Что сделать:
• A. Согласуются ли с текстом об истории уроков литературы следующие утверждения: (i) во времена А. Пушкина уроков литературы в современном понимании не было; (ii) высшее образование в Древнем Риме возникло на базе философии; (iii) эллины изучали прежде всего Библию? На каждое ответьте «да» или «нет» и точно процитируйте решающие слова текста.
• B. Продолжите текст об истории уроков литературы, начиная сразу после его последнего предложения.

Вспоминая историю появления разного рода «учебных
предметов» в системе образования, надо заметить, что во времена А. Пушкина
уроков литературы (в современной ее интерпретации) не было, а литературный вкус тем не менее прививался, и литературные способности
развивались. Педагогически эта задача решалась за счет изучения
древнегреческого языка и латыни с разбором грамматики и синтаксиса по текстам
Гомера, Платона, Еврипида, Цезаря, Цицерона. Литературность речи формировалась
как бы невзначай, «бриколажем». Следует принять во
внимание и то обстоятельство, что преподавание «мертвых языков» непременно сопровождалось
курсом риторики и ее живительных «речей» в разных жанрах, включая не только
поздравления, но также речи обличения, обвинения и апологетику. О роли риторики
в образовании может свидетельствовать тот факт, что «высшее образование» как
таковое возникло в Древнем Риме именно на базе риторики с последующим
подключением к ней философии и логики. Современная школа сделала свой выбор не
в пользу древних языков и риторики, а в пользу «русского языка и литературы» —
выбор, исторически неверный. В последнее время о состоянии русского языка среди
учащихся школ озаботилось Правительство РФ, однако исправить ситуацию путем
увеличения учебных часов на «русский язык и литературу» невозможно, поскольку
действовать надо в другом направлении.
В истории образования «урок литературы»,
отсутствующий так таковой, на практике реализовывался различным образом, не
только посредством древних и новых языков и риторики, но и посредством исторических
и религиозных текстов, синкретичное объединение которых было представлено
эпосом. Эллины изучали, собственно, одну книгу — «Илиаду» Гомера. Средневековая
европейская педагогика тоже ограничивалась литературой одной книги — Библией.

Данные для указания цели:
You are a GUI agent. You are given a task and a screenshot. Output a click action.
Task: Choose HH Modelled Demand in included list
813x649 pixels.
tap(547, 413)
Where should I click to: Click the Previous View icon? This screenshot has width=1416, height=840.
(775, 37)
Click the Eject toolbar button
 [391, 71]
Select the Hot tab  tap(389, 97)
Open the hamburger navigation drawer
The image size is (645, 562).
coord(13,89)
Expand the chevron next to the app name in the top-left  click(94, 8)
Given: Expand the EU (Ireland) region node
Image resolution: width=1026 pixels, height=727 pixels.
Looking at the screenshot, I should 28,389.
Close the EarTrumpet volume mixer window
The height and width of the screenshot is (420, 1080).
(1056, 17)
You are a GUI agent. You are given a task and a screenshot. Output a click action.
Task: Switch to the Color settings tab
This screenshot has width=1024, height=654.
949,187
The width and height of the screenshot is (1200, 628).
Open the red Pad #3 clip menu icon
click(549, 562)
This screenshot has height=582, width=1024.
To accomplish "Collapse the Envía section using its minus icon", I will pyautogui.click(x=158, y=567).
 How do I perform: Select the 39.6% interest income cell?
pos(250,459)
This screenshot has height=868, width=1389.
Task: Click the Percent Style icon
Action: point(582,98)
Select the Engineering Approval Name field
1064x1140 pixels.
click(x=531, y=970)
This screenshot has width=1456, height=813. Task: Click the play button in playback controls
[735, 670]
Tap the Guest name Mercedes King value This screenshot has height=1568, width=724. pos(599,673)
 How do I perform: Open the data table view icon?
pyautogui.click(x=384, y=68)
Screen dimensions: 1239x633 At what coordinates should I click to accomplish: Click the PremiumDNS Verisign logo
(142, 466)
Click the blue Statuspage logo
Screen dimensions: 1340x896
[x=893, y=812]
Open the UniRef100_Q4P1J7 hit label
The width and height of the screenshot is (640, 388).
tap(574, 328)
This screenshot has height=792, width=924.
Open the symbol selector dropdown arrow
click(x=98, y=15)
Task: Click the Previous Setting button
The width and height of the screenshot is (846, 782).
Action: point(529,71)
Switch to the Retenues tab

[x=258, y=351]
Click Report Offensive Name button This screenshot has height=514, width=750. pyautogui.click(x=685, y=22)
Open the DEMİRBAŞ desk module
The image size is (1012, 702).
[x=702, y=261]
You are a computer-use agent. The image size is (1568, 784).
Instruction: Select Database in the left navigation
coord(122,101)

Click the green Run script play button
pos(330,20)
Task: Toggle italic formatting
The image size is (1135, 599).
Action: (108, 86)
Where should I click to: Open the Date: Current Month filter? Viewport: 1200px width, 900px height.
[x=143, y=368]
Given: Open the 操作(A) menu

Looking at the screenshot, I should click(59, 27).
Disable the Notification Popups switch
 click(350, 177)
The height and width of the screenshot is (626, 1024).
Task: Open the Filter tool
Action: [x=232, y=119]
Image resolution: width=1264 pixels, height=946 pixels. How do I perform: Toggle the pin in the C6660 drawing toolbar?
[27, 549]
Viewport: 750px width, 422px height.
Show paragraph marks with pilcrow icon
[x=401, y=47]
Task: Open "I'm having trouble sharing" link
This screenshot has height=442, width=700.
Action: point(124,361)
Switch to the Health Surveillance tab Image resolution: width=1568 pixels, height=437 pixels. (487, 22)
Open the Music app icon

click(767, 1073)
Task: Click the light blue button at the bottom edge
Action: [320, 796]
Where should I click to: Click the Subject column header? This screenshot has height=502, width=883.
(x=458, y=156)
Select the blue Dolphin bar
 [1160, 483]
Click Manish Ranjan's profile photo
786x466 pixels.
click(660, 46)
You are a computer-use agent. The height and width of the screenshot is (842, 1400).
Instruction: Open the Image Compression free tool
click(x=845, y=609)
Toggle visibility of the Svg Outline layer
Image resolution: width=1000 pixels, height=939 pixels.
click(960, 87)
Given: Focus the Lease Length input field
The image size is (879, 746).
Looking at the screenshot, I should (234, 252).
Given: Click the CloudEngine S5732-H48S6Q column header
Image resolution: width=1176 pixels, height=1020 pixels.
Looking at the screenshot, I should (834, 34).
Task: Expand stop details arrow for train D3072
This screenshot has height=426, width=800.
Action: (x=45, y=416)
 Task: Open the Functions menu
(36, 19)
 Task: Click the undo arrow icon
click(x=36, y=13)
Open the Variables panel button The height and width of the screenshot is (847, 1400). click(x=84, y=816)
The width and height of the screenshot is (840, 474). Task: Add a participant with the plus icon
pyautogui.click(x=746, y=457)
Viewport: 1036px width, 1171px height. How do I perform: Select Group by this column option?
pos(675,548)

Ответы к заданиям:
• A.
(i) Да: «во времена А. Пушкина уроков литературы (в современной ее интерпретации) не было».
(ii) Нет: «„высшее образование“ как таковое возникло в Древнем Риме именно на базе риторики с последующим подключением к ней философии и логики».
(iii) Нет: «Эллины изучали, собственно, одну книгу — „Илиаду“ Гомера».

• B.
Канонический свод текстов объединял нацию вокруг одной книги, — в этом состояло
и состоит назначение урока литературы в школе. Наша школа уроками литературы
преследует совершенно другую цель, связанную с эрудицией в области
библиотечного обзора и якобы умения самостоятельно мыслить. Самостоятельно мыслить
еще не значит мыслить. В русском языке, в отличие от древнегреческого, слова
«знание» и «мнение» мало отличаются друг от друга. На уроках литературы учителя
прямо призывают учащихся «иметь свое мнение» да еще отстаивать его. Подобная
фетишизация «своего мнения» в истории образования появилась сравнительно
недавно, со второй половины XIX века (после буржуазных революций
1848 года). В начале XIX века в Европе произошло резкое повышение уровня
жизни всего среднего класса. Кьеркегор приводил пример: в Дании выходили указы,
запрещающие кормить слуг семгой чаще трех раз в неделю, чтобы не навредить их
здоровью. Гегель, путешествуя по Европе, задавался вопросом: «Куда городские
власти прячут своих бедняков?» Массовый материальный подъем благополучия
среднего класса сформировал определенный круг потребностей: своя квартира,
ванна в своей квартире, высшее образование хотя бы одному из детей. Следствием
благополучия среднего класса стала массовая культура, ради которой была
реформирована вся система образования, включая появление уроков литературы с
установкой на формирование «своего мнения».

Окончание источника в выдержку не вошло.